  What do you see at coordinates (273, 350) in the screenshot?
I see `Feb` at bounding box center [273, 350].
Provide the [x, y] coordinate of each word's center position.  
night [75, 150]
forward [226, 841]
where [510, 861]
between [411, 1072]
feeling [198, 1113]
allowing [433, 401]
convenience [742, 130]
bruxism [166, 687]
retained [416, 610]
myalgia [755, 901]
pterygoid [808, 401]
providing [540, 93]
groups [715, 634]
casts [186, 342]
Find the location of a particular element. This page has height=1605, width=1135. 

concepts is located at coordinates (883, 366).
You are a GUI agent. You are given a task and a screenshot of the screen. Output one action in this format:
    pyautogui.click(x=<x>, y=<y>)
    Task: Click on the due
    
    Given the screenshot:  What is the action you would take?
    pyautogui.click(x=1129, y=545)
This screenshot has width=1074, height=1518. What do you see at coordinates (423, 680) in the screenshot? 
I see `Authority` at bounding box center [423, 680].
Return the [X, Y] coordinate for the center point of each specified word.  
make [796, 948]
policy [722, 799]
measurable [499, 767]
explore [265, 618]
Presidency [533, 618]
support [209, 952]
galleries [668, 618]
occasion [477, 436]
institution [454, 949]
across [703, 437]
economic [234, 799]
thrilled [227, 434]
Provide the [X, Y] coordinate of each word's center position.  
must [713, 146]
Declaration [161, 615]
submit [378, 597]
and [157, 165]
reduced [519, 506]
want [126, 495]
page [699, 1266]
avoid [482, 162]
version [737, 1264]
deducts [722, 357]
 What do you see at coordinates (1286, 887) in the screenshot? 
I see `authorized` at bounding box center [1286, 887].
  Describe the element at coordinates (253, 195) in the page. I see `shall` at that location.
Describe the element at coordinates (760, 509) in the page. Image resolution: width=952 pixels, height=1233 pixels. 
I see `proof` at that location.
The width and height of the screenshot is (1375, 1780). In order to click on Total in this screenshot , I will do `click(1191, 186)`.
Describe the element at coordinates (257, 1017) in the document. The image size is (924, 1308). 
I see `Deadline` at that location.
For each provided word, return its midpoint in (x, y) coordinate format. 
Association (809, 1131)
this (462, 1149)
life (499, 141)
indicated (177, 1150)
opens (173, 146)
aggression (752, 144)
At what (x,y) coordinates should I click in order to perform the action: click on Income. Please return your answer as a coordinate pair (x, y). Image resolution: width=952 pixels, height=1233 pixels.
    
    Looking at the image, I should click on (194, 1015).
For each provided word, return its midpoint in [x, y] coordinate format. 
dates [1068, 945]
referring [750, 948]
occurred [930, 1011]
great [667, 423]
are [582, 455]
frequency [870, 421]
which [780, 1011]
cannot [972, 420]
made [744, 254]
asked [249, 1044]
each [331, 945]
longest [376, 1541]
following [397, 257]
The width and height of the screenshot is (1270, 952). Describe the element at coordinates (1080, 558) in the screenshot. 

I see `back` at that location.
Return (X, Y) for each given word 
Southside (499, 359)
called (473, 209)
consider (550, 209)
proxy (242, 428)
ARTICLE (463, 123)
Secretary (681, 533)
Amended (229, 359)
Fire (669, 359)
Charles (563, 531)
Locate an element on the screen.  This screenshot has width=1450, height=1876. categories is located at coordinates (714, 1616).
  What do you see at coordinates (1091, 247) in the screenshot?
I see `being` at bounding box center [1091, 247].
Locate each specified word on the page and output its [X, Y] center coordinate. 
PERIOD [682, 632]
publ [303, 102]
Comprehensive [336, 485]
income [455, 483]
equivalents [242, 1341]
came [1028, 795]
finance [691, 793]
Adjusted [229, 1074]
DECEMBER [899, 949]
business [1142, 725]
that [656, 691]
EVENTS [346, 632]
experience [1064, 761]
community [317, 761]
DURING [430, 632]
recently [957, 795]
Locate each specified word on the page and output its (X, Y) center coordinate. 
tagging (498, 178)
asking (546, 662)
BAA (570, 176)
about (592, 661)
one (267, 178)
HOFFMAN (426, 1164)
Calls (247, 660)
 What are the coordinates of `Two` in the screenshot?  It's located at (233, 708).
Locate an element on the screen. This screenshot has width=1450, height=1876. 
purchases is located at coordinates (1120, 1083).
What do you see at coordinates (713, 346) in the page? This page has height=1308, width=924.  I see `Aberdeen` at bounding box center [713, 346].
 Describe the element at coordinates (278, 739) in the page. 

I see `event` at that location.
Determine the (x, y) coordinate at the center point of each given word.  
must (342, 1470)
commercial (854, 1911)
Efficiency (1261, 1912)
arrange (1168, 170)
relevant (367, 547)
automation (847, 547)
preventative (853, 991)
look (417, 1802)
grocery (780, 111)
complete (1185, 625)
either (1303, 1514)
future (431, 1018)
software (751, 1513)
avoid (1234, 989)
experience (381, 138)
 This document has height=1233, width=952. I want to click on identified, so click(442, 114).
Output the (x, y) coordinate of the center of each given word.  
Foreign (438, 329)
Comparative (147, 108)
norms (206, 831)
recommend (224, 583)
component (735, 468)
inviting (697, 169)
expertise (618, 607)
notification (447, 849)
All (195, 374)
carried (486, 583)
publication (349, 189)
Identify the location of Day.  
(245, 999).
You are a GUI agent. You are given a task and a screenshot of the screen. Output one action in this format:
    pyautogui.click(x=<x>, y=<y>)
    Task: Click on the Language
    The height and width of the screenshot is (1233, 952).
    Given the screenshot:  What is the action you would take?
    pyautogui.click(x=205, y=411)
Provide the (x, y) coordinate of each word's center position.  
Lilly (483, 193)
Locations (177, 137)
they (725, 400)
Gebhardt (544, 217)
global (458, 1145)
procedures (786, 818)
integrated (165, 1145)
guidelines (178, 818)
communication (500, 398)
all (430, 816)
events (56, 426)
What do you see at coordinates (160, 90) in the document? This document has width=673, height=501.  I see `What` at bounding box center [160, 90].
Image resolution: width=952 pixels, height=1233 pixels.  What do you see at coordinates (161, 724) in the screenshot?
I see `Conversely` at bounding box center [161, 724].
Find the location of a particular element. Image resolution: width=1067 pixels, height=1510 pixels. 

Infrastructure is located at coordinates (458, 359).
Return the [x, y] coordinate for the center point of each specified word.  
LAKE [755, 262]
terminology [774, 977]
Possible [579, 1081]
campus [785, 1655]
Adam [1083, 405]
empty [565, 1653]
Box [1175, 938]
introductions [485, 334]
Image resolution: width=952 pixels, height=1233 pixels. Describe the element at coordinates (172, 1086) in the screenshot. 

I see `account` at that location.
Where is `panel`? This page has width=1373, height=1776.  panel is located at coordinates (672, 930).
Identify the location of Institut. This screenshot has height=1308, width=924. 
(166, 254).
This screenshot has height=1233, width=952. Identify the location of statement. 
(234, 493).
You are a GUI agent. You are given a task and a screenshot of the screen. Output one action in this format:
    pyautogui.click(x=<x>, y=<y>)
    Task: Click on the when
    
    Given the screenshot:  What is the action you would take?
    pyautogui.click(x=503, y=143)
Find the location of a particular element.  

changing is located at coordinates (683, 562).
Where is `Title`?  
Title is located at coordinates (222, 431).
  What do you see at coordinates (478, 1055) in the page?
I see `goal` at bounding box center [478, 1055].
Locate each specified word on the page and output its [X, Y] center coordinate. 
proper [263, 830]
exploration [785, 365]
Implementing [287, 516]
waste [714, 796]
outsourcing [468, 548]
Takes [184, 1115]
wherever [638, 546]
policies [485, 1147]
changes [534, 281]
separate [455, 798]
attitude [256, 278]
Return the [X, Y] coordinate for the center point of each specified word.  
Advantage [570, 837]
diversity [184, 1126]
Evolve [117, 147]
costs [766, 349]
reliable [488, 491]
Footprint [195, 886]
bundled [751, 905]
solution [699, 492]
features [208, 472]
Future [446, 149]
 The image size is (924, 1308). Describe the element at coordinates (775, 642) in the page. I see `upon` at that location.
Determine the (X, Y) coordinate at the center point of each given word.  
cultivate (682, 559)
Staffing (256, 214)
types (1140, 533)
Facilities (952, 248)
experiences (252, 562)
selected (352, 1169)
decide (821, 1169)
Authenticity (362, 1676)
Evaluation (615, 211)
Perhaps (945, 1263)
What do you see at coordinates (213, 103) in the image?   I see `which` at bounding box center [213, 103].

• • •

[Problem] Convert the data from the line with "want [126, 495]" to the line with "following [397, 257]", both included, into a JSON list of strings with one string per line, skipping blank lines.

[Exercise answer]
[
  "want [126, 495]",
  "page [699, 1266]",
  "avoid [482, 162]",
  "version [737, 1264]",
  "deducts [722, 357]",
  " What do you see at coordinates (1286, 887) in the screenshot? ",
  "I see `authorized` at bounding box center [1286, 887].",
  "  Describe the element at coordinates (253, 195) in the page. I see `shall` at that location.",
  "Describe the element at coordinates (760, 509) in the page. Image resolution: width=952 pixels, height=1233 pixels. ",
  "I see `proof` at that location.",
  "The width and height of the screenshot is (1375, 1780). In order to click on Total in this screenshot , I will do `click(1191, 186)`.",
  "Describe the element at coordinates (257, 1017) in the document. The image size is (924, 1308). ",
  "I see `Deadline` at that location.",
  "For each provided word, return its midpoint in (x, y) coordinate format. ",
  "Association (809, 1131)",
  "this (462, 1149)",
  "life (499, 141)",
  "indicated (177, 1150)",
  "opens (173, 146)",
  "aggression (752, 144)",
  "At what (x,y) coordinates should I click in order to perform the action: click on Income. Please return your answer as a coordinate pair (x, y). Image resolution: width=952 pixels, height=1233 pixels.",
  "    Looking at the image, I should click on (194, 1015).",
  "For each provided word, return its midpoint in [x, y] coordinate format. ",
  "dates [1068, 945]",
  "referring [750, 948]",
  "occurred [930, 1011]",
  "great [667, 423]",
  "are [582, 455]",
  "frequency [870, 421]",
  "which [780, 1011]",
  "cannot [972, 420]",
  "made [744, 254]",
  "asked [249, 1044]",
  "each [331, 945]",
  "longest [376, 1541]",
  "following [397, 257]"
]